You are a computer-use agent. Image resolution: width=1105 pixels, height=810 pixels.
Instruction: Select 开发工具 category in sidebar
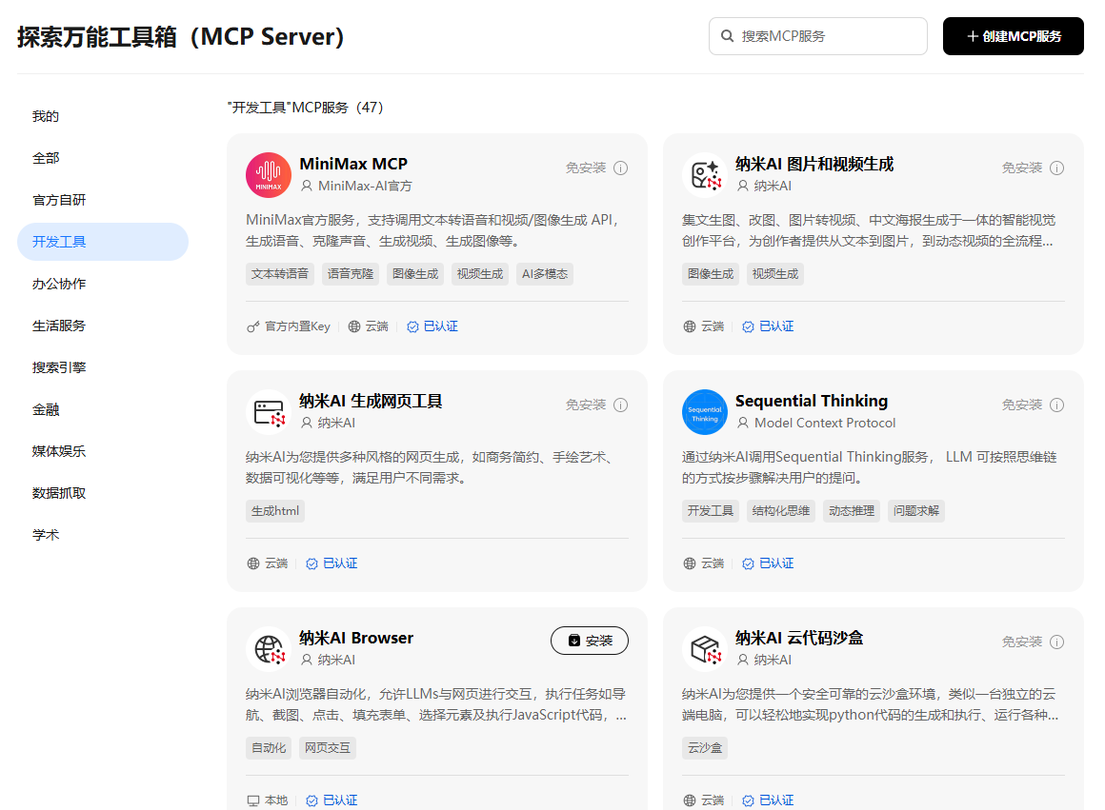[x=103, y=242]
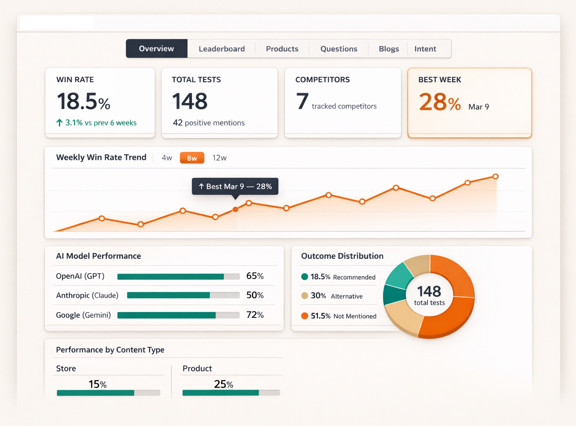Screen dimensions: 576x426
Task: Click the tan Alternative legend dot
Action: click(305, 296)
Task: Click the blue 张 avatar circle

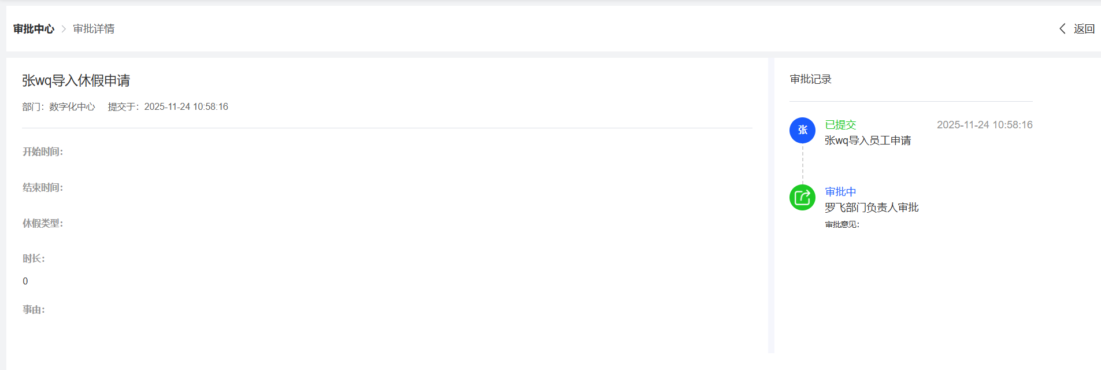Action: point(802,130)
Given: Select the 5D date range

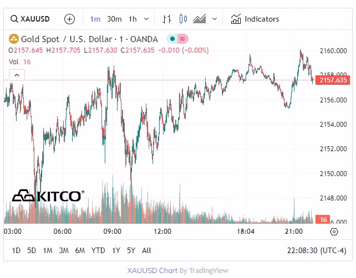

::::::::

### Exercise goal
Type out the data above once more, exactly, with no images included.

### Response below
You are a computer-use agent. Image resolution: width=1105 pixels, height=810 pixels.
Instruction: Select 开发工具 category in sidebar
[x=103, y=242]
Screen dimensions: 576x426
Task: Click the tan Alternative legend dot
Action: click(305, 296)
Task: Click the blue 张 avatar circle

Action: point(802,130)
Given: Select the 5D date range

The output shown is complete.